Inmates with gang connections are determined to carry on “plying their trade” behind bars, a watchdog has warned.
HM Inspectorate of Prisons (HMIP) flagged up the impact of holding hundreds of men with links to organised crime in the same establishment.
An inspection report found drugs and violence were rife at HMP Lindholme in South Yorkshire.
The assessment highlighted the jail’s “complex and challenging” population, noting that approximately a fifth of the 1,000-plus adult male prisoners had been identified as being part of an organised crime group.
A survey of inmates indicated that drugs were “easily available” at the prison.
Over two-thirds of those interviewed reported that it was easy to get illegal drugs, while more than a quarter said they had developed a drug problem at HMP Lindholme.
In the six months before the inspection in October, more than 240 mobile phones and 500 drug packages were seized by staff.
HMP Lindholme is a category C facility located on the site of a former RAF base and covers approximately 100 acres of land.
The inspectorate’s report said: “The sheer size of the prison and its perimeter, and the nature and sophistication of its population presented huge challenges to preventing the ingress of drugs.”

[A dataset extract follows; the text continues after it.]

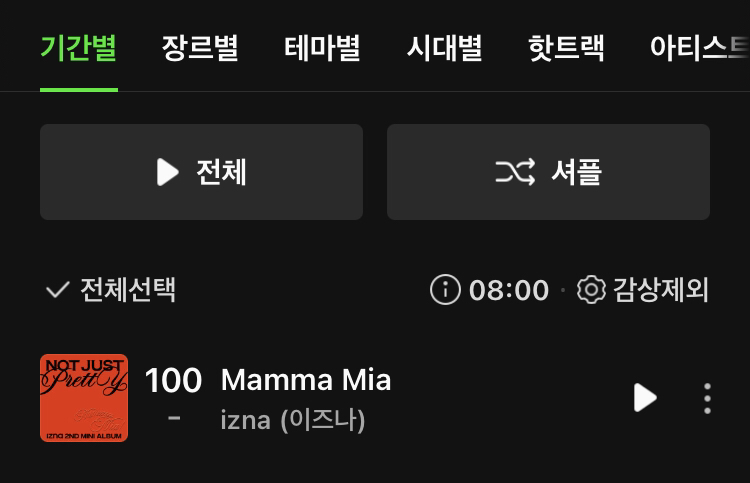The height and width of the screenshot is (483, 750).
Task: Open the Mamma Mia song title
Action: [x=306, y=380]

Chief Inspector of Prisons Peter Clarke welcomed improvements in the safety of vulnerable prisoners and those who are “self-isolating” because of violence and intimidation.
But he said: “It is certainly not a reflection of any diminution in the amount of violence or the threat posed to the prison by illicit drugs, which remained severe.

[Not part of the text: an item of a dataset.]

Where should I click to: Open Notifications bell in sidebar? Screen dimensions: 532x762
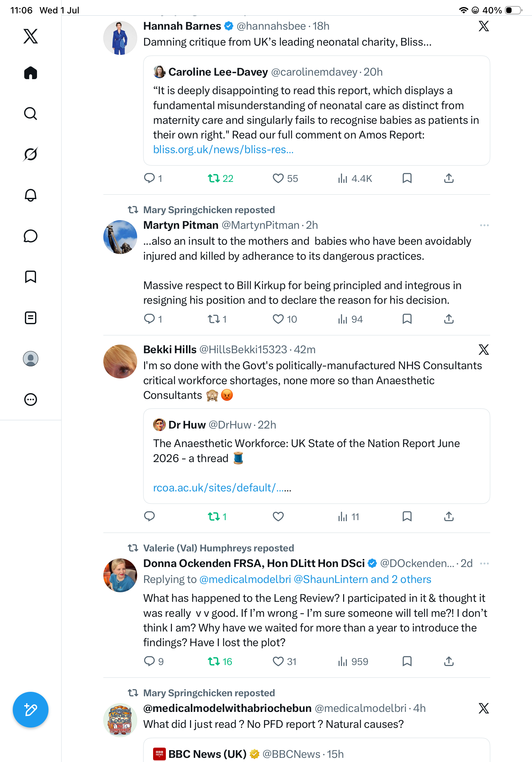tap(31, 195)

“Clearly, more must be done to keep drugs out of Lindholme. The lengthy perimeter of the prison is difficult to defend.
“When this is combined with the linkages of so many prisoners to organised crime and their obvious resourcefulness in getting large quantities of drugs into the jail, it means that further progress will be difficult to achieve.”
He said the prison’s leadership will need their “credible plans” to be successful if they are to defeat the organised criminals “who are determined to continue to ply their trade while serving their sentences”.
The influence of gangs on prison smuggling operations has come under the spotlight as jails across England and Wales attempt to stem the flow of contraband.
Authorities estimate there are approximately 6,500 offenders in prison in total who are involved in, or have links to, organised crime - roughly equivalent to one in 13 inmates.
Michael Spurr, chief executive of HM Prison & Probation Service, said: “I’m pleased the inspector has acknowledged the progress Lindholme has made in the short time since its last inspection, but appreciate there is more to be done.
“We are working closely with the Police and National Crime Agency to manage and disrupt organised crime gangs and the prison has a coherent strategy to tackle violence and to improve safety.”